[Entries for locating text and elements]
━━━━━━━━

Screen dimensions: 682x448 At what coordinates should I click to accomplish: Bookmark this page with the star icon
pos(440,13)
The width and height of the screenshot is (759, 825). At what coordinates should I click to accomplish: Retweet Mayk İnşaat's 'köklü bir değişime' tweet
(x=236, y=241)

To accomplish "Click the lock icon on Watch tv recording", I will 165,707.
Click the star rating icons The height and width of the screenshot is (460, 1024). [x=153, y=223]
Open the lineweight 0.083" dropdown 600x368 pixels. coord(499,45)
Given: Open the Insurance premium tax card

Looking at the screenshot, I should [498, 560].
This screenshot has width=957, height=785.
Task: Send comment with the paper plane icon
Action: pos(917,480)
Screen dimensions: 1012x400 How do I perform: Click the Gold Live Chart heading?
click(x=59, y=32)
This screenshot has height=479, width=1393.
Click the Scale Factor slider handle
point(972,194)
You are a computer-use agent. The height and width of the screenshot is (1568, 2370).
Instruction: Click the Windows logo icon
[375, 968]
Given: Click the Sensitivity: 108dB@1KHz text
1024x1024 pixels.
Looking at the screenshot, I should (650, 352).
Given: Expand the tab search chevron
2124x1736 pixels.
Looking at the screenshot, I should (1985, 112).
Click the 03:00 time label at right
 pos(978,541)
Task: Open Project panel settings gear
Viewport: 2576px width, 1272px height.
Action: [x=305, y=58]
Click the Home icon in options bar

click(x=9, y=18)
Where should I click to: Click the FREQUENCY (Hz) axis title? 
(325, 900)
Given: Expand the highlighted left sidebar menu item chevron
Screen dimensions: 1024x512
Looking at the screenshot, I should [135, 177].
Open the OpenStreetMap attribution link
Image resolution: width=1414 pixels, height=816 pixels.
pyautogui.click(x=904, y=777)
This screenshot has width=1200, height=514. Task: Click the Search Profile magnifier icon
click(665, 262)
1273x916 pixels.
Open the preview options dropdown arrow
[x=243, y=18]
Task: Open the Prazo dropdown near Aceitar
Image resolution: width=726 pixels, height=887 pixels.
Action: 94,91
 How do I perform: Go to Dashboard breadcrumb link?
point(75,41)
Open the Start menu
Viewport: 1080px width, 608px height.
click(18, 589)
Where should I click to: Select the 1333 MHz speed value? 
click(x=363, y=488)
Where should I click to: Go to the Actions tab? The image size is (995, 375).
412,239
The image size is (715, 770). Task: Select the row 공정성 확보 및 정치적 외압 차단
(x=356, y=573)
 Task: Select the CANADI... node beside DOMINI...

━━━━━━━━

Problem: Copy out every item above word for word, with nothing changed.

Solution to the exercise:
Screen dimensions: 682x448 At what coordinates should I click to accomplish: Bookmark this page with the star icon
pos(440,13)
The width and height of the screenshot is (759, 825). At what coordinates should I click to accomplish: Retweet Mayk İnşaat's 'köklü bir değişime' tweet
(x=236, y=241)

To accomplish "Click the lock icon on Watch tv recording", I will 165,707.
Click the star rating icons The height and width of the screenshot is (460, 1024). [x=153, y=223]
Open the lineweight 0.083" dropdown 600x368 pixels. coord(499,45)
Given: Open the Insurance premium tax card

Looking at the screenshot, I should [498, 560].
This screenshot has width=957, height=785.
Task: Send comment with the paper plane icon
Action: pos(917,480)
Screen dimensions: 1012x400 How do I perform: Click the Gold Live Chart heading?
click(x=59, y=32)
This screenshot has height=479, width=1393.
Click the Scale Factor slider handle
point(972,194)
You are a computer-use agent. The height and width of the screenshot is (1568, 2370).
Instruction: Click the Windows logo icon
[375, 968]
Given: Click the Sensitivity: 108dB@1KHz text
1024x1024 pixels.
Looking at the screenshot, I should (650, 352).
Given: Expand the tab search chevron
2124x1736 pixels.
Looking at the screenshot, I should (1985, 112).
Click the 03:00 time label at right
 pos(978,541)
Task: Open Project panel settings gear
Viewport: 2576px width, 1272px height.
Action: [x=305, y=58]
Click the Home icon in options bar

click(x=9, y=18)
Where should I click to: Click the FREQUENCY (Hz) axis title? 
(325, 900)
Given: Expand the highlighted left sidebar menu item chevron
Screen dimensions: 1024x512
Looking at the screenshot, I should [135, 177].
Open the OpenStreetMap attribution link
Image resolution: width=1414 pixels, height=816 pixels.
pyautogui.click(x=904, y=777)
This screenshot has width=1200, height=514. Task: Click the Search Profile magnifier icon
click(665, 262)
1273x916 pixels.
Open the preview options dropdown arrow
[x=243, y=18]
Task: Open the Prazo dropdown near Aceitar
Image resolution: width=726 pixels, height=887 pixels.
Action: 94,91
 How do I perform: Go to Dashboard breadcrumb link?
point(75,41)
Open the Start menu
Viewport: 1080px width, 608px height.
click(18, 589)
Where should I click to: Select the 1333 MHz speed value? 
click(x=363, y=488)
Where should I click to: Go to the Actions tab? The image size is (995, 375).
412,239
The image size is (715, 770). Task: Select the row 공정성 확보 및 정치적 외압 차단
(x=356, y=573)
 Task: Select the CANADI... node beside DOMINI...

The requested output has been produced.